Firstly, in this paper we have focused primarily on modelling sharp waves and ripple oscillations, and we would like to extend this to other hippocampal network states, in particular gamma oscillations, in the generation of which the CA3 region also plays a key role. We are greatly assisted in this by in vitro data showing how cellular and network-level changes accompany hippocampal state transitions that can be observed in brain slices during e.g. cholinergic agonist administration. On the other hand, we plan to extend the model to other hippocampal and even other cortical regions to understand the role of sharp waves and sequence replay in the generation, retrieval, and long-term retention and integration of memory traces.

-There's a list, a table at the end of your article of what can be interpreted. Is this a feature of the journal for articles on similar subjects, or was it your idea?

- This table contains the main assumptions of our model. It was András Ecker's idea and is intended to make absolutely clear the essential simplifications and assumptions that we have used in building the model. Although we think that most of these simplifications certainly do not affect the main conclusions of our work, we thought it important to list them, both so that each reader can decide how important he or she thinks they are, and so that anyone who is interested can try out what happens if other assumptions are used. For the same reason, we have published the full source code and all parameters of the model and simulations.

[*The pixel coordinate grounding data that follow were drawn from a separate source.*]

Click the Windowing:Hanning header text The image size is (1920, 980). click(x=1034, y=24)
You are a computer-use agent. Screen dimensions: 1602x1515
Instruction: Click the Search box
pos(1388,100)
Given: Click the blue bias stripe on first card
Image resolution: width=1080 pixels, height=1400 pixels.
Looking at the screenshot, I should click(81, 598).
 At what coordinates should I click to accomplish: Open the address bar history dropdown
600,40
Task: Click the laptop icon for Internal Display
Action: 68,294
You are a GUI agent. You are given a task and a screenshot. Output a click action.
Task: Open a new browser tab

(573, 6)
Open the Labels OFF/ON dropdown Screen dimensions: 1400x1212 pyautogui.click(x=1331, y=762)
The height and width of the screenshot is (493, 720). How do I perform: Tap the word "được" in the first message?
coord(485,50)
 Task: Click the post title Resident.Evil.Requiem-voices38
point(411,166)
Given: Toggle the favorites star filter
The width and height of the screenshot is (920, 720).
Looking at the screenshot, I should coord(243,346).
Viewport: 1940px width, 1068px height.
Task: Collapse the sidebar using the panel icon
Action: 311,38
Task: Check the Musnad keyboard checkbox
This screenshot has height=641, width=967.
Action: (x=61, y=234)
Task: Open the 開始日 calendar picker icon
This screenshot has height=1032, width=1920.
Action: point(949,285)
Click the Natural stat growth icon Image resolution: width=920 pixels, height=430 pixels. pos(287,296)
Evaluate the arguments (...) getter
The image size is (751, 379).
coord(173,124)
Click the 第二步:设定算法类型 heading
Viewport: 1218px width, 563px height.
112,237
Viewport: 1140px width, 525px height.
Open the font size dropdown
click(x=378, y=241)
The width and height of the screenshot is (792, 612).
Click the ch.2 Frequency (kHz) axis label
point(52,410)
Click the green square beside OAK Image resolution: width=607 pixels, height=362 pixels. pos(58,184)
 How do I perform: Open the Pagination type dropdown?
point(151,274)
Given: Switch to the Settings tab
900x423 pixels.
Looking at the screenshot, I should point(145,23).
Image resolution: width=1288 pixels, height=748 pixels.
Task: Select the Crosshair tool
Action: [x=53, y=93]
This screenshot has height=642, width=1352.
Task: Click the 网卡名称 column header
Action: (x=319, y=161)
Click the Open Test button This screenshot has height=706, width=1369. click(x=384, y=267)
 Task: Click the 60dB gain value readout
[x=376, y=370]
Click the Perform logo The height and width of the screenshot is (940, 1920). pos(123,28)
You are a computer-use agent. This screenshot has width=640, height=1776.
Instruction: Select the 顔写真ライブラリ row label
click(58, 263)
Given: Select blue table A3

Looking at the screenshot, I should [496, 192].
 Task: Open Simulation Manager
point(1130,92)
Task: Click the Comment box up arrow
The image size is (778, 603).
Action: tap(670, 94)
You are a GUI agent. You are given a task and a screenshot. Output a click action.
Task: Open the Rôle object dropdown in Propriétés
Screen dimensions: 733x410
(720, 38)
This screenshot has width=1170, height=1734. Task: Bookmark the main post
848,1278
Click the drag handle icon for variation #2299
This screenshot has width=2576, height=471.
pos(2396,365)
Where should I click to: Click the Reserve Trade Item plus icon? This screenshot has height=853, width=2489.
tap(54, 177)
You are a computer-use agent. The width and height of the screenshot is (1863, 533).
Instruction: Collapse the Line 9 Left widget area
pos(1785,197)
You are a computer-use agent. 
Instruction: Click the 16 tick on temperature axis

- You mentioned Andras Ecker. But other students were involved in the work.

- Not just involved - several exceptionally talented students from the University of Padua played a key role in the development of the model! In addition to András, Eszter Vértes and Bence Bagi, who worked as student researchers at KOKI during their BSc studies, continued their studies at elite universities abroad (EPFL, UCL, University of Berlin) after completing their BSc. This was of course a positive development for them, but the project progressed very slowly. Fortunately, one of them, András Ecker, who became the first author of the paper, continued the work in his spare time - doing the remaining simulations, creating spectacular diagrams and writing the first draft of the manuscript - while pursuing his Masters and PhD. He played a huge role in the eventual publication of this article.